Work instructions: Could you repeat exactly the lines from the one containing "The height and" through the last line of the records, with no pictures?

=== Section Start ===

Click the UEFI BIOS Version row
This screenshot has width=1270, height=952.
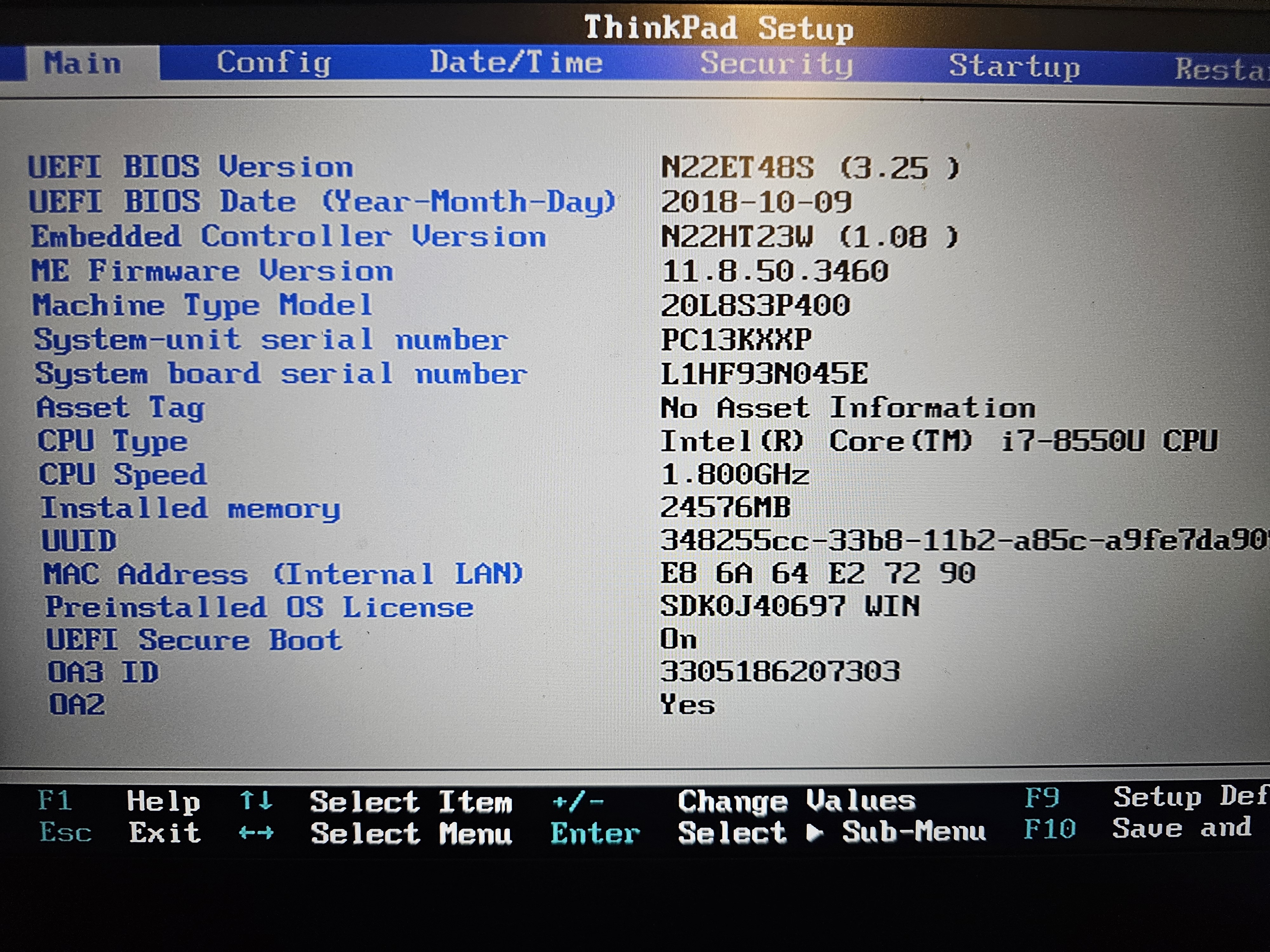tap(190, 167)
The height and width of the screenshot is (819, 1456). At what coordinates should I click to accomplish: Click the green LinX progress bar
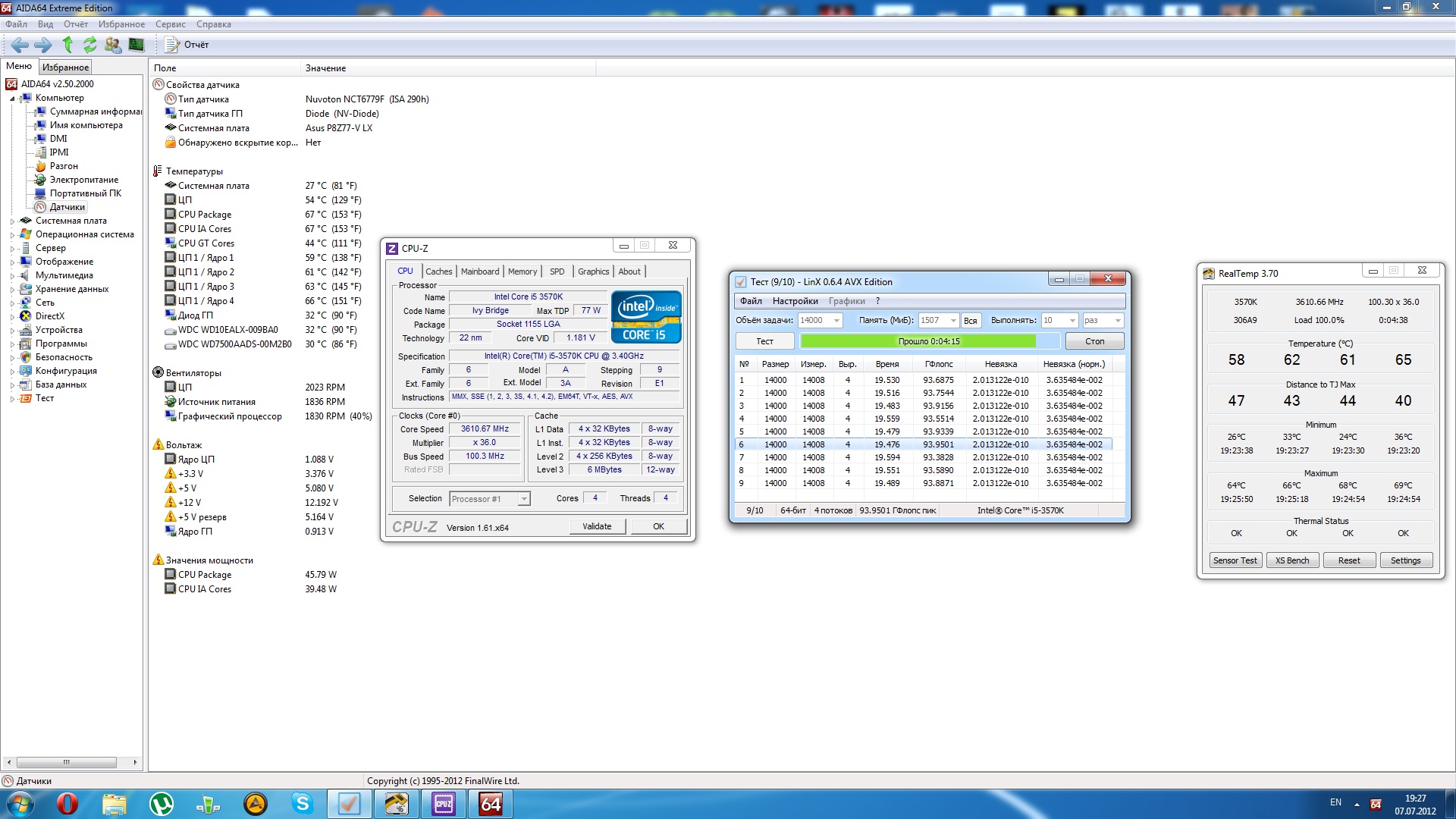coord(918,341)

=== Section End ===

Solution for this task:
The height and width of the screenshot is (819, 1456). At what coordinates should I click to accomplish: Click the green LinX progress bar
coord(918,341)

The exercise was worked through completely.